── RECORDED INFORMATION ──
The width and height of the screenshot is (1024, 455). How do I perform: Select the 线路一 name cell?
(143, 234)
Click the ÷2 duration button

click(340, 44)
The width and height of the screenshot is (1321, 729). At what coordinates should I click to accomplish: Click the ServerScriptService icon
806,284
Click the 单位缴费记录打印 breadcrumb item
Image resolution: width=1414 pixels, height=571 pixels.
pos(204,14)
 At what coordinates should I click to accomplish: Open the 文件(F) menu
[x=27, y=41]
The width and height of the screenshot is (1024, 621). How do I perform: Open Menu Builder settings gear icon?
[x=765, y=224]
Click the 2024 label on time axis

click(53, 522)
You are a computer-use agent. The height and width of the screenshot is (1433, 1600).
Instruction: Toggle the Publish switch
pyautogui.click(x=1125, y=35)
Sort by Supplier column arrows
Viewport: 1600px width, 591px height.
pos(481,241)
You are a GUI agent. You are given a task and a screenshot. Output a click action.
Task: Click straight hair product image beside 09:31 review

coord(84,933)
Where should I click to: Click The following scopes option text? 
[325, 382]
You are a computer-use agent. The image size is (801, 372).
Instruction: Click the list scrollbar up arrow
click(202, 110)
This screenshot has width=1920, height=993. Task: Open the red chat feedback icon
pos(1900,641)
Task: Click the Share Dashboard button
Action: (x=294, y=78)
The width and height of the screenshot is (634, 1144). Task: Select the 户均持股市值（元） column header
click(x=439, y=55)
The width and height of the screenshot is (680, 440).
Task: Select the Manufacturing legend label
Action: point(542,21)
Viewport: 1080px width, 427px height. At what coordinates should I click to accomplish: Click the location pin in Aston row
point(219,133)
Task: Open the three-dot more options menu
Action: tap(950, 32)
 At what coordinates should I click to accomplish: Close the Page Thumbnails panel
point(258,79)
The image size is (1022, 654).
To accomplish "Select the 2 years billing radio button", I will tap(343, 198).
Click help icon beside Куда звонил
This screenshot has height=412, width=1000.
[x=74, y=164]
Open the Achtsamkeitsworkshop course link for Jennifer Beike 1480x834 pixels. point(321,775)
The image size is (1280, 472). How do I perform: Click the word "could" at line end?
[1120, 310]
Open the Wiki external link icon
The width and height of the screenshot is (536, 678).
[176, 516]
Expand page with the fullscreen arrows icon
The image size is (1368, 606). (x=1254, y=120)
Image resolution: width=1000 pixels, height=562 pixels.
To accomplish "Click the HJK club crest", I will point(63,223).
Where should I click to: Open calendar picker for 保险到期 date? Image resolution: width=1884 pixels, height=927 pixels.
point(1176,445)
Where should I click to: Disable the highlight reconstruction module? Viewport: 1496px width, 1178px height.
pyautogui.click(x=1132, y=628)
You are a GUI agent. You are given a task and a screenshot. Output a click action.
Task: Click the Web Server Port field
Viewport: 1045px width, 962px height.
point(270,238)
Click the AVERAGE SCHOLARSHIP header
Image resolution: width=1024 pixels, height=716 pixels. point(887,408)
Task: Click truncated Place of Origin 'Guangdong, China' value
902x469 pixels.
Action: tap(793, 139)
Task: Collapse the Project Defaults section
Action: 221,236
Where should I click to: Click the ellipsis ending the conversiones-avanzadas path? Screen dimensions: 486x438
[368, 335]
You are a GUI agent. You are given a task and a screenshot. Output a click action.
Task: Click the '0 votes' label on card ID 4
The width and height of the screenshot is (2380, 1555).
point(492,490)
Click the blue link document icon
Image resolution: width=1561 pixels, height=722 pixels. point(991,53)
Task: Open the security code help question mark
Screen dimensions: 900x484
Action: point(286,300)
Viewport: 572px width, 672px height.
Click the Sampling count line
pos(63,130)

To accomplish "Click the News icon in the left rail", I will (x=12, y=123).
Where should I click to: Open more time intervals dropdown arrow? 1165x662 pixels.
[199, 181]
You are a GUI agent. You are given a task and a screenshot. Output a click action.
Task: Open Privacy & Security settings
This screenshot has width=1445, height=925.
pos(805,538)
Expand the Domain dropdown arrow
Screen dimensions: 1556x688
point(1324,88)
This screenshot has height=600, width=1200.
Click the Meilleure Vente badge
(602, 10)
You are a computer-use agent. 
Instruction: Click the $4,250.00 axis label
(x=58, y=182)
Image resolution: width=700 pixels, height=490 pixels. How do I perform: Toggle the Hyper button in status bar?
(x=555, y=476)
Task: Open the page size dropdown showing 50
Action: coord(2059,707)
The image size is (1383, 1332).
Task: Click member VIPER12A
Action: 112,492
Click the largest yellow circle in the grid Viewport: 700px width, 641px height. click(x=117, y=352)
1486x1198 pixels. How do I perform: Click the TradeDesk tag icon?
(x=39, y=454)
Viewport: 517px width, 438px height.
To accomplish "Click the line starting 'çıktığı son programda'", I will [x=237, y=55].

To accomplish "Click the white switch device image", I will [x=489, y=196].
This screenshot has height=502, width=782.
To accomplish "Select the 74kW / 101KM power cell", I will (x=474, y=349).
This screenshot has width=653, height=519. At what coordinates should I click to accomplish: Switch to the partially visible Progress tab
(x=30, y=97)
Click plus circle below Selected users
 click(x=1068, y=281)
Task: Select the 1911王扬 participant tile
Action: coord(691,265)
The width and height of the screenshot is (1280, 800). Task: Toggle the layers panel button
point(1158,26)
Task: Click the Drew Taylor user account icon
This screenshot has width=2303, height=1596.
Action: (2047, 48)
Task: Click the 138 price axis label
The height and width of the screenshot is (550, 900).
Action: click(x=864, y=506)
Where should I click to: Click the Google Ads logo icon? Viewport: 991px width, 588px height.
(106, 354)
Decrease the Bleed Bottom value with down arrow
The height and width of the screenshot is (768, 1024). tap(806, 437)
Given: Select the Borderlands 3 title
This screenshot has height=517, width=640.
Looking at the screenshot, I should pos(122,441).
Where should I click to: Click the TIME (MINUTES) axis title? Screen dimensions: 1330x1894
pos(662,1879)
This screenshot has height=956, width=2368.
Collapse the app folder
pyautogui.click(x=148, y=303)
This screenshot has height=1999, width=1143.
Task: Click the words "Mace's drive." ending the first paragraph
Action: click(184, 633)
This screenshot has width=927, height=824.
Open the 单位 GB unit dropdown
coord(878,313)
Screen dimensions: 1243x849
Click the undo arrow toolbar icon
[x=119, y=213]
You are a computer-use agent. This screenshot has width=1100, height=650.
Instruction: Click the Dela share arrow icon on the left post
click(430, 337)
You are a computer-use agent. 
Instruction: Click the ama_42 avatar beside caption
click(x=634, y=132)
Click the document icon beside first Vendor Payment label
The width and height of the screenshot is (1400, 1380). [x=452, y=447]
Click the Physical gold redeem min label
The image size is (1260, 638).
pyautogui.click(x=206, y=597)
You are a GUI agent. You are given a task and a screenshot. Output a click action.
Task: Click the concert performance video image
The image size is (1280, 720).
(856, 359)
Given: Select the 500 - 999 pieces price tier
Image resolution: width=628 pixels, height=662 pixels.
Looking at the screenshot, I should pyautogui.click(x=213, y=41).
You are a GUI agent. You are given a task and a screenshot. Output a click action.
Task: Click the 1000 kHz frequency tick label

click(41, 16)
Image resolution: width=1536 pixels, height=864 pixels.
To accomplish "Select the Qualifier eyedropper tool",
───
Nothing but the lines from the one containing "Task: Click the 1000 kHz frequency tick label" to the last line of the listing above belongs in the answer; restate each word for word.

Task: Click the 1000 kHz frequency tick label

click(41, 16)
Image resolution: width=1536 pixels, height=864 pixels.
To accomplish "Select the Qualifier eyedropper tool",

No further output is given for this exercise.